Long Covid symptoms and underlying physiologic mechanisms

Despite the richness of the reported data, the specific symptom frequencies reported by the non-recovered women do not provide themselves adequate information to propose a definition of “long-COVID” and suggest that somehow our questions missed identification of critical symptoms. Malaise, a defining symptom in chronic fatigue syndrome, was not included because of its problematic translation into Nepali [16]. Questions about energy levels, muscle weakness, appetite, and details of exercise capacities were also omitted. The assignment of non-recovery case status however, along with the specific symptoms data, validate this status assignment, and suggest metabolic and endocrine hormonal systems disruption and that future research should explore details of symptoms associated with these systems.

Importantly, these data suggest the parameters of a physiological model for the development of long- COVID similar to that proposed for chronic fatigue syndrome [14,15]. Long-COVID present at 6 months from time of infection, as seen in these Nepali women, is characterized by:

  1. Immune system dysfunctional responses associated with allergies, asthma, and BCG vaccination histories; increased frequency of URIs, strep throat and dengue with neuroinflammatory symptoms of pain, difficulty remembering (suggested to be reflective of microglial or dendritic damage), and poor sleep, in the absence of fever and specific signs of active infection.
  2. Metabolic and hormonal dysfunction with feelings of being unrecovered, unwell, and persistently unhealthy, which are incompletely described by usual specific symptom assessments.
  3. Metabolic disturbances with specific symptoms of mental and physical fatigue, shortness of breath (without fever or cough, suggesting exercise capacity loss), pain, poor sleep, difficulty remembering, and heat and cold intolerance; and associated significant weight changes, decreased physical activity, and history of stressful events.
  4. Endocrine-hormonal change hypersensitivities associated with recent pregnancy and menstrual cycling, and heat and cold intolerance.
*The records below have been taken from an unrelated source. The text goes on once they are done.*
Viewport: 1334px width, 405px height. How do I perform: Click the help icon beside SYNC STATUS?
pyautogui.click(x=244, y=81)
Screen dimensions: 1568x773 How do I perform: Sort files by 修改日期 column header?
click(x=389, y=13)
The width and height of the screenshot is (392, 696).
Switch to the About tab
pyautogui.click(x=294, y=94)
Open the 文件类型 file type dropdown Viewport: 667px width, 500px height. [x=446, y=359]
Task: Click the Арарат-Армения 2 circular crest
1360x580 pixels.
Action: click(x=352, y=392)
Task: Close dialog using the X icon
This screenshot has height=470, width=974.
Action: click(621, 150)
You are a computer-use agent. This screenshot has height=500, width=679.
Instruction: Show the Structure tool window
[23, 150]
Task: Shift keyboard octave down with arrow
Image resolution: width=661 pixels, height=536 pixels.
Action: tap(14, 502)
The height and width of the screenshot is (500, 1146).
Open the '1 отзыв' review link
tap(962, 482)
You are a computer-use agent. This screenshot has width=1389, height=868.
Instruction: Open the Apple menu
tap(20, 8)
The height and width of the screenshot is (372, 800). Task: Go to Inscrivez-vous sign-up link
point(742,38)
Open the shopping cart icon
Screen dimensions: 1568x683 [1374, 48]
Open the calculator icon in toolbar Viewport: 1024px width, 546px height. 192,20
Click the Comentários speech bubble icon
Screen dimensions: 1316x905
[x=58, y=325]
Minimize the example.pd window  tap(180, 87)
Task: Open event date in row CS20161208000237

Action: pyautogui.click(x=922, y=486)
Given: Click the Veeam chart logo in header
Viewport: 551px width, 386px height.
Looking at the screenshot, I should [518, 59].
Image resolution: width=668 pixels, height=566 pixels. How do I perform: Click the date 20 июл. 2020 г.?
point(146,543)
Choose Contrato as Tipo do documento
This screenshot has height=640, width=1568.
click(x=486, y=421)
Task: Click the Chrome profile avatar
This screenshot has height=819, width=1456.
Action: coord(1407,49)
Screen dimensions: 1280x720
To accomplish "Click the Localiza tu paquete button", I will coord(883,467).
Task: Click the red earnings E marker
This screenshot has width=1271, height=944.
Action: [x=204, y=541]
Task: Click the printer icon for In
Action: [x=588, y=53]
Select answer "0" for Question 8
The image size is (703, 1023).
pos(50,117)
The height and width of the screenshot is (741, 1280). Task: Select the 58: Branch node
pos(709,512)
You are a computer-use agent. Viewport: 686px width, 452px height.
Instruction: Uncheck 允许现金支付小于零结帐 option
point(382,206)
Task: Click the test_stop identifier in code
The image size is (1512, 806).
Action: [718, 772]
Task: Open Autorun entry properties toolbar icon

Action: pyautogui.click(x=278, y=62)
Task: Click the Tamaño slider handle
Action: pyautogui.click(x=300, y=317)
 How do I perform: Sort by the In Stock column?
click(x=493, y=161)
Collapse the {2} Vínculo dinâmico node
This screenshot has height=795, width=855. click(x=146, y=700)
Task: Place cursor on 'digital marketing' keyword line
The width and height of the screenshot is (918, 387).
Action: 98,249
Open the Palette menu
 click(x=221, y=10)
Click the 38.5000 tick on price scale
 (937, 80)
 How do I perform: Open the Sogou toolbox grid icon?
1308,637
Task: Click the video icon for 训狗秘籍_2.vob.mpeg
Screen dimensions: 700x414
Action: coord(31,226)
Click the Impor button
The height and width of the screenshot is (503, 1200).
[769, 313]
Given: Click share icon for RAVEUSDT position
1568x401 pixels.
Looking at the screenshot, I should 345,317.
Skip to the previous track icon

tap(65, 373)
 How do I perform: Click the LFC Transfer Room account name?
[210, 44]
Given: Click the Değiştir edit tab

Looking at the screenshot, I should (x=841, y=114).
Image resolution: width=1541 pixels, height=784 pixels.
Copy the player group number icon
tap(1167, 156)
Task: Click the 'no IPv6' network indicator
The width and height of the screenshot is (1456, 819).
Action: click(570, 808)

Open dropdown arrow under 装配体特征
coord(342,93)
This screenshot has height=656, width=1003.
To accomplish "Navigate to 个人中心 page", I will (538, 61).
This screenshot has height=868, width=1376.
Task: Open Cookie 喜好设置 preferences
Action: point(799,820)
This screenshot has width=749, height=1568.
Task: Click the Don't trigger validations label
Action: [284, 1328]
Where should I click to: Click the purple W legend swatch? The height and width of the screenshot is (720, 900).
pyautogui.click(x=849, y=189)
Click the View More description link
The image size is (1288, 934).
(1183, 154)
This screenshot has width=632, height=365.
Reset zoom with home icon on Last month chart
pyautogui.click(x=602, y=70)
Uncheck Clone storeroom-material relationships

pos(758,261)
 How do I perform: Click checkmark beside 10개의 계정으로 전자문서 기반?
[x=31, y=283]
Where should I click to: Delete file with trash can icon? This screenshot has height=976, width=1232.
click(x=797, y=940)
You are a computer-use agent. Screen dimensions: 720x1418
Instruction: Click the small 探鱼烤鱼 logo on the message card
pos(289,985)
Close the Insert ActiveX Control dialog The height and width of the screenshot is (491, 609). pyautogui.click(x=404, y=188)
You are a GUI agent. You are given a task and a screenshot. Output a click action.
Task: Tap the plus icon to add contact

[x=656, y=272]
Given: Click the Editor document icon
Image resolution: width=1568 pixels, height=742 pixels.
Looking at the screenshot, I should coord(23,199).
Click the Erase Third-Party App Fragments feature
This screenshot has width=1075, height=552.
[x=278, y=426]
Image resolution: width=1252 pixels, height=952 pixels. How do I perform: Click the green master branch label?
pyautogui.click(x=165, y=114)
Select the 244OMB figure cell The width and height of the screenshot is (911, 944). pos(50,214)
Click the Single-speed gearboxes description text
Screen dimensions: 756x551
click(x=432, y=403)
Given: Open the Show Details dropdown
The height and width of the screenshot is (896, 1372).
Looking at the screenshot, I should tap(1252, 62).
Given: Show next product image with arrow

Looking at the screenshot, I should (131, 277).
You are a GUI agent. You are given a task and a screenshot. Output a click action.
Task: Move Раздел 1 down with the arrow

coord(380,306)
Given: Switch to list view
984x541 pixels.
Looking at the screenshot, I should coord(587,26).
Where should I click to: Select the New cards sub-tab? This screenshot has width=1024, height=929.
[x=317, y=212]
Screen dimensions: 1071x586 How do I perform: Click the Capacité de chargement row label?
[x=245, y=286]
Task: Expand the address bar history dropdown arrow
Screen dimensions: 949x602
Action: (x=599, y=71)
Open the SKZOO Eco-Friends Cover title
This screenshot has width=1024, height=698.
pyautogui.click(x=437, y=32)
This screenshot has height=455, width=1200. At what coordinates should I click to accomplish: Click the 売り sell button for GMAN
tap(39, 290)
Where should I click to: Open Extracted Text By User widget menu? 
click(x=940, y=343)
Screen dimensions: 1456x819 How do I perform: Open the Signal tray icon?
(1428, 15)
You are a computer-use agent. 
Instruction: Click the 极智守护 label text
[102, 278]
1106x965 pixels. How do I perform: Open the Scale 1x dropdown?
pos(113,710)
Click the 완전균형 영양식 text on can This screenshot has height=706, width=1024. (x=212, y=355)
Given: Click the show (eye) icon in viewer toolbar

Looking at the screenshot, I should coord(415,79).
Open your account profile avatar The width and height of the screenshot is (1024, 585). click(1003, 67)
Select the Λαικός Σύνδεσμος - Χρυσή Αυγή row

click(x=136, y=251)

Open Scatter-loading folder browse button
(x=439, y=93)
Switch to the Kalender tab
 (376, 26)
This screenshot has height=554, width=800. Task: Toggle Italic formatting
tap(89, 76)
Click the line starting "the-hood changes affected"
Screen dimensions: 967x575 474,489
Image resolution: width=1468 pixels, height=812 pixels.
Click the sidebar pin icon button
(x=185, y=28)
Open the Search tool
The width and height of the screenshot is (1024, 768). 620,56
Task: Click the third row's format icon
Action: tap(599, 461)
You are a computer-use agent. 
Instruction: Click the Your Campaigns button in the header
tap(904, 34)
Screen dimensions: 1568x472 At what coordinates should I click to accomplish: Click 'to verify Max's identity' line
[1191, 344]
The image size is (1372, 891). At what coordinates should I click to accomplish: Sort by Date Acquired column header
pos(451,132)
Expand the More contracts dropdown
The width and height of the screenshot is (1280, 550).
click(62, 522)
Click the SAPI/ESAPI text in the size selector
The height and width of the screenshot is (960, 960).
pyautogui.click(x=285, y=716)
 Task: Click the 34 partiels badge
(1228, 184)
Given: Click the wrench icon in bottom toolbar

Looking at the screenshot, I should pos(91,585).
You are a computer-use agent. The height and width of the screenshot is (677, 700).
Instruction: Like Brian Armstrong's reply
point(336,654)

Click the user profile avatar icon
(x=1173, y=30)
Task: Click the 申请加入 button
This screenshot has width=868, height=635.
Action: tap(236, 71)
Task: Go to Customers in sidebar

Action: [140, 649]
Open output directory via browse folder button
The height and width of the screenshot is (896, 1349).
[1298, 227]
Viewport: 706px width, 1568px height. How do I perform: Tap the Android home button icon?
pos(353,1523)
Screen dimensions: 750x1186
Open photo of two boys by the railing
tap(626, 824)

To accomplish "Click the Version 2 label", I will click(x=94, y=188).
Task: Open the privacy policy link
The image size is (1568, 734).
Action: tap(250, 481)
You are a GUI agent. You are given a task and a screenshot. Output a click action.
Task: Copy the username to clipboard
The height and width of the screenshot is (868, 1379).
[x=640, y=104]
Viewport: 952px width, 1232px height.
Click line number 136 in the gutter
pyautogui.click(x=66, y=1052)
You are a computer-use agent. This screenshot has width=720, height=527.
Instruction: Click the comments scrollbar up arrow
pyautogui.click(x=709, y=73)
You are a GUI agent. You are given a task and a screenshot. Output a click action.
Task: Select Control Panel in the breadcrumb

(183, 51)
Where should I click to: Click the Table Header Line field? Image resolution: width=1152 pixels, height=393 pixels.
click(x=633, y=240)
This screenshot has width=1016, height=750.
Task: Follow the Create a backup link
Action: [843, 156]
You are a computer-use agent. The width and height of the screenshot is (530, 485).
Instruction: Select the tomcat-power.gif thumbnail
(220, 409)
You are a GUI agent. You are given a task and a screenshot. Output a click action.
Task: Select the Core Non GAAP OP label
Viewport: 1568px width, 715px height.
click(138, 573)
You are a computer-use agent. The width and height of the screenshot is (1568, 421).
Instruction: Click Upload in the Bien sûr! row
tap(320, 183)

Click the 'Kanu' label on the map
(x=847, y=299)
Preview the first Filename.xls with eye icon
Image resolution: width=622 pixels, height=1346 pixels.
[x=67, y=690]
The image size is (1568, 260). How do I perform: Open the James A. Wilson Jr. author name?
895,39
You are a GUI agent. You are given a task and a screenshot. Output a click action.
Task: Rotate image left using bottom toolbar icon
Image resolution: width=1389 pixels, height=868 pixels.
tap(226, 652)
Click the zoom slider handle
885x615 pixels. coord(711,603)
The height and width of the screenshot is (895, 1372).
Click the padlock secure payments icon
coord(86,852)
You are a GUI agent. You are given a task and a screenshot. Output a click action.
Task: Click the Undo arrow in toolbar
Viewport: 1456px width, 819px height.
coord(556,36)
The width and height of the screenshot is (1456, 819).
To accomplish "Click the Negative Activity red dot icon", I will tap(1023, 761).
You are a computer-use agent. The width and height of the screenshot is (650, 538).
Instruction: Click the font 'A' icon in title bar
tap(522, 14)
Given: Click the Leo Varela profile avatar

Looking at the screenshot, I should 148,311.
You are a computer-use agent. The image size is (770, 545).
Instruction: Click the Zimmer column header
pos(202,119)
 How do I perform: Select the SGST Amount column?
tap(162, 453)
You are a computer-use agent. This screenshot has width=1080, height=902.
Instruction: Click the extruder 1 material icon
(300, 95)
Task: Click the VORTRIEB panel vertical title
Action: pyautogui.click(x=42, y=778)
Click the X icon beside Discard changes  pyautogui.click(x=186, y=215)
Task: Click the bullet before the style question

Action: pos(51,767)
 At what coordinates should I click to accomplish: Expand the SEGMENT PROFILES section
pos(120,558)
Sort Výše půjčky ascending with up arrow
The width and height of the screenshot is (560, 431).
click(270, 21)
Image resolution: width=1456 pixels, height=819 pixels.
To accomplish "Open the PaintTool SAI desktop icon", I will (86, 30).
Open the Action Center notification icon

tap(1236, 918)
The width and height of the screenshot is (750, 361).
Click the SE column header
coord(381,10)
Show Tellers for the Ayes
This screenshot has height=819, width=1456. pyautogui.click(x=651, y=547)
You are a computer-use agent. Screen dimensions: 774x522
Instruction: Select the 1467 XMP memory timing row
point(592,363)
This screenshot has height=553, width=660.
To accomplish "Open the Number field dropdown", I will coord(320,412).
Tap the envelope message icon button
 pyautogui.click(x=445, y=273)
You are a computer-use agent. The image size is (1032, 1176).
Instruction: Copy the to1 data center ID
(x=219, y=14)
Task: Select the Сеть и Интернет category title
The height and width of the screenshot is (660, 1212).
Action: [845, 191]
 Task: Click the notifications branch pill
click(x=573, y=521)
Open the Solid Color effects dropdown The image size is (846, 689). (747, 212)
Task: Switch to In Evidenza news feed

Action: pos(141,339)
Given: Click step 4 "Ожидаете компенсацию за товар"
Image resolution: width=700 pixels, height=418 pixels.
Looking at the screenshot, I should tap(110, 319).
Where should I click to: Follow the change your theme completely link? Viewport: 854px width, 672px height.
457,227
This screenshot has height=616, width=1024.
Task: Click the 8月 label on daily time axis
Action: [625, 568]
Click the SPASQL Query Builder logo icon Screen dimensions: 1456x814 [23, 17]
Investigations of CFS/ME have suggested that it is a hypometabolic syndrome, and long-COVID has been hypothesized to be a one carbon stress syndrome [24,25]. Together the current and these reports suggest that long-COVID patients should be investigated for serum serine and markers of oxidative stress such as glutathione, as well as total serum B12, holo-transcobalamin (holoTC), the metabolic markers methylmalonic acid and homocysteine, and plasma formate. Physiological and dynamic assessment of multiple hormones are also suggested: ACTH, cortisol, TRH, TSH, thyroid, insulin, epinephrine, serotonin, melatonin, growth hormone, and aldosterone as examples [26]. A recent rigorous small study suggests that Covid infection and type 1 interferon-driven inflammation decrease serotonin levels, and that this change explains many of the major long Covid symptoms. [27] Interventions with ACTH, Vitamin B-12, folate, glutathione, and serine, directed to re-setting metabolic and hormonal systems are suggested by these interpretations and models, as have been suggested for CFS/ME [15,28].

Conclusion

Six months after PCR test-confirmed SARS-CoV-2, 16.9% of Nepali women reported being unrecovered, and/or unwell, and/or unhealthy, with associated dominantly metabolic and hormonal systems symptoms, defining for them long-COVID. For these women immune system

over-activation factors and dysfunction were associated with this metabolic and endocrine-hormonal disruptive condition.